REQUIRED TASK | Copy every row below word for word, with the same spelling, spacing, and line breaks.

SUPPLIED MATERIAL |
____________

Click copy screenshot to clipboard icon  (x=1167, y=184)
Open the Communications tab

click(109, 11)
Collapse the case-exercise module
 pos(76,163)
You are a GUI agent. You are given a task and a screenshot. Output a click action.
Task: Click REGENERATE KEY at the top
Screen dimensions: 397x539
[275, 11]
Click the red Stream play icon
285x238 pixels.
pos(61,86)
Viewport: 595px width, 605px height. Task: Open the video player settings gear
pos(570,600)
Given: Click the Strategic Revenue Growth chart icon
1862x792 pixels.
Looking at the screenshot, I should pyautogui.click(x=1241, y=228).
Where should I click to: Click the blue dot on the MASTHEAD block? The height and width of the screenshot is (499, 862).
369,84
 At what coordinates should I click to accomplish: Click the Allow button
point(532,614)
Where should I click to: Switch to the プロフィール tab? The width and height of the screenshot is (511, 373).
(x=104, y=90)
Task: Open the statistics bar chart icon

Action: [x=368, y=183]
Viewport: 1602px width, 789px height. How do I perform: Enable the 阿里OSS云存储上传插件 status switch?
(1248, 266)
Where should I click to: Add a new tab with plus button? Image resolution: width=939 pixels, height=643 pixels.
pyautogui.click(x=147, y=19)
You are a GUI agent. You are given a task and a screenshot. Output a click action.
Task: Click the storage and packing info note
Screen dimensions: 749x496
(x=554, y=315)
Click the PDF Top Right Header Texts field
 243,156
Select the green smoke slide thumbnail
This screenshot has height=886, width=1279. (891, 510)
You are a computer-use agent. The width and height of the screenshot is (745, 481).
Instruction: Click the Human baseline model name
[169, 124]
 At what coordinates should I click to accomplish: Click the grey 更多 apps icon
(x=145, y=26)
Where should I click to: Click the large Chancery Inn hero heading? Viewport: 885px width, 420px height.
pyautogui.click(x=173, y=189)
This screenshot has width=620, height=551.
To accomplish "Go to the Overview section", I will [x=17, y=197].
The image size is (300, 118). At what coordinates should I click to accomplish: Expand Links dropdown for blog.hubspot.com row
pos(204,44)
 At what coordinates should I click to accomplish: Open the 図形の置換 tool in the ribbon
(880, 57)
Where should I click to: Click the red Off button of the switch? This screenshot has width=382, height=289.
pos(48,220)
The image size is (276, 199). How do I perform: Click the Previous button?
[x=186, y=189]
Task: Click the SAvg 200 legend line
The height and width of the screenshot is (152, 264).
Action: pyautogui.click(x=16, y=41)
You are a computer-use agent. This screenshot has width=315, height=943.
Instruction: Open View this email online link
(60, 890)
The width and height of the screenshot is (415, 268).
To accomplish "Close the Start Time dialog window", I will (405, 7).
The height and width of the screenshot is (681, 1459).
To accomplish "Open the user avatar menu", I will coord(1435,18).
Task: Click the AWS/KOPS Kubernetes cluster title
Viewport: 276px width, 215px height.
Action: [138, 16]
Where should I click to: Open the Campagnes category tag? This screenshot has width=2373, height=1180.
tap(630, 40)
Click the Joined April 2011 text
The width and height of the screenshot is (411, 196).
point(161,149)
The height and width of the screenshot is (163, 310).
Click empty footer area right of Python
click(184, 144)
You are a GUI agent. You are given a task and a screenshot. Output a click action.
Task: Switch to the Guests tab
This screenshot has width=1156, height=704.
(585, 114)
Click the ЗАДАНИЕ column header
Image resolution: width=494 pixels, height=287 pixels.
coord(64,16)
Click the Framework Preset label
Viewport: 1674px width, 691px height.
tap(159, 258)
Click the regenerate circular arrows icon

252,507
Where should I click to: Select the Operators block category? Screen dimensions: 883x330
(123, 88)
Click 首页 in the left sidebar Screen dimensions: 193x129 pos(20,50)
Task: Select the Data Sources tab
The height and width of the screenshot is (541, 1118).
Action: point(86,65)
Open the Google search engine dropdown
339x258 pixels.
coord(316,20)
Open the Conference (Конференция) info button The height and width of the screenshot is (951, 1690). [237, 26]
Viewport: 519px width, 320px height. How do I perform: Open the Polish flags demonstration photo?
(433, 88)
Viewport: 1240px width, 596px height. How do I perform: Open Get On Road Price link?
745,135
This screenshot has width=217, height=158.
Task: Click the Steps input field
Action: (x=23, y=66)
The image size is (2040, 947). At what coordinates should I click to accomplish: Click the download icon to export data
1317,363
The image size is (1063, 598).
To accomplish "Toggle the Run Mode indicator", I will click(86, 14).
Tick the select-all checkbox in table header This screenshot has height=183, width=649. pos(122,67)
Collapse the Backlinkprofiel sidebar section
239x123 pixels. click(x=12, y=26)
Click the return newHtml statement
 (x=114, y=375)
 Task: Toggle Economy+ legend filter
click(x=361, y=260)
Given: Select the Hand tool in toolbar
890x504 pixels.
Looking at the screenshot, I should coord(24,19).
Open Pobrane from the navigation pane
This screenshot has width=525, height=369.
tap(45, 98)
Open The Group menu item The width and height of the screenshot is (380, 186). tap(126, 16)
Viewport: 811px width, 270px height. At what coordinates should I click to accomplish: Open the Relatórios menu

____________

REPLY |
Click copy screenshot to clipboard icon  (x=1167, y=184)
Open the Communications tab

click(109, 11)
Collapse the case-exercise module
 pos(76,163)
You are a GUI agent. You are given a task and a screenshot. Output a click action.
Task: Click REGENERATE KEY at the top
Screen dimensions: 397x539
[275, 11]
Click the red Stream play icon
285x238 pixels.
pos(61,86)
Viewport: 595px width, 605px height. Task: Open the video player settings gear
pos(570,600)
Given: Click the Strategic Revenue Growth chart icon
1862x792 pixels.
Looking at the screenshot, I should pyautogui.click(x=1241, y=228).
Where should I click to: Click the blue dot on the MASTHEAD block? The height and width of the screenshot is (499, 862).
369,84
 At what coordinates should I click to accomplish: Click the Allow button
point(532,614)
Where should I click to: Switch to the プロフィール tab? The width and height of the screenshot is (511, 373).
(x=104, y=90)
Task: Open the statistics bar chart icon

Action: [x=368, y=183]
Viewport: 1602px width, 789px height. How do I perform: Enable the 阿里OSS云存储上传插件 status switch?
(1248, 266)
Where should I click to: Add a new tab with plus button? Image resolution: width=939 pixels, height=643 pixels.
pyautogui.click(x=147, y=19)
You are a GUI agent. You are given a task and a screenshot. Output a click action.
Task: Click the storage and packing info note
Screen dimensions: 749x496
(x=554, y=315)
Click the PDF Top Right Header Texts field
 243,156
Select the green smoke slide thumbnail
This screenshot has height=886, width=1279. (891, 510)
You are a computer-use agent. The width and height of the screenshot is (745, 481).
Instruction: Click the Human baseline model name
[169, 124]
 At what coordinates should I click to accomplish: Click the grey 更多 apps icon
(x=145, y=26)
Where should I click to: Click the large Chancery Inn hero heading? Viewport: 885px width, 420px height.
pyautogui.click(x=173, y=189)
This screenshot has width=620, height=551.
To accomplish "Go to the Overview section", I will [x=17, y=197].
The image size is (300, 118). At what coordinates should I click to accomplish: Expand Links dropdown for blog.hubspot.com row
pos(204,44)
 At what coordinates should I click to accomplish: Open the 図形の置換 tool in the ribbon
(880, 57)
Where should I click to: Click the red Off button of the switch? This screenshot has width=382, height=289.
pos(48,220)
The image size is (276, 199). How do I perform: Click the Previous button?
[x=186, y=189]
Task: Click the SAvg 200 legend line
The height and width of the screenshot is (152, 264).
Action: pyautogui.click(x=16, y=41)
You are a computer-use agent. This screenshot has width=315, height=943.
Instruction: Open View this email online link
(60, 890)
The width and height of the screenshot is (415, 268).
To accomplish "Close the Start Time dialog window", I will (405, 7).
The height and width of the screenshot is (681, 1459).
To accomplish "Open the user avatar menu", I will coord(1435,18).
Task: Click the AWS/KOPS Kubernetes cluster title
Viewport: 276px width, 215px height.
Action: [138, 16]
Where should I click to: Open the Campagnes category tag? This screenshot has width=2373, height=1180.
tap(630, 40)
Click the Joined April 2011 text
The width and height of the screenshot is (411, 196).
point(161,149)
The height and width of the screenshot is (163, 310).
Click empty footer area right of Python
click(184, 144)
You are a GUI agent. You are given a task and a screenshot. Output a click action.
Task: Switch to the Guests tab
This screenshot has width=1156, height=704.
(585, 114)
Click the ЗАДАНИЕ column header
Image resolution: width=494 pixels, height=287 pixels.
coord(64,16)
Click the Framework Preset label
Viewport: 1674px width, 691px height.
tap(159, 258)
Click the regenerate circular arrows icon

252,507
Where should I click to: Select the Operators block category? Screen dimensions: 883x330
(123, 88)
Click 首页 in the left sidebar Screen dimensions: 193x129 pos(20,50)
Task: Select the Data Sources tab
The height and width of the screenshot is (541, 1118).
Action: point(86,65)
Open the Google search engine dropdown
339x258 pixels.
coord(316,20)
Open the Conference (Конференция) info button The height and width of the screenshot is (951, 1690). [237, 26]
Viewport: 519px width, 320px height. How do I perform: Open the Polish flags demonstration photo?
(433, 88)
Viewport: 1240px width, 596px height. How do I perform: Open Get On Road Price link?
745,135
This screenshot has width=217, height=158.
Task: Click the Steps input field
Action: (x=23, y=66)
The image size is (2040, 947). At what coordinates should I click to accomplish: Click the download icon to export data
1317,363
The image size is (1063, 598).
To accomplish "Toggle the Run Mode indicator", I will click(86, 14).
Tick the select-all checkbox in table header This screenshot has height=183, width=649. pos(122,67)
Collapse the Backlinkprofiel sidebar section
239x123 pixels. click(x=12, y=26)
Click the return newHtml statement
 (x=114, y=375)
 Task: Toggle Economy+ legend filter
click(x=361, y=260)
Given: Select the Hand tool in toolbar
890x504 pixels.
Looking at the screenshot, I should coord(24,19).
Open Pobrane from the navigation pane
This screenshot has width=525, height=369.
tap(45, 98)
Open The Group menu item The width and height of the screenshot is (380, 186). tap(126, 16)
Viewport: 811px width, 270px height. At what coordinates should I click to accomplish: Open the Relatórios menu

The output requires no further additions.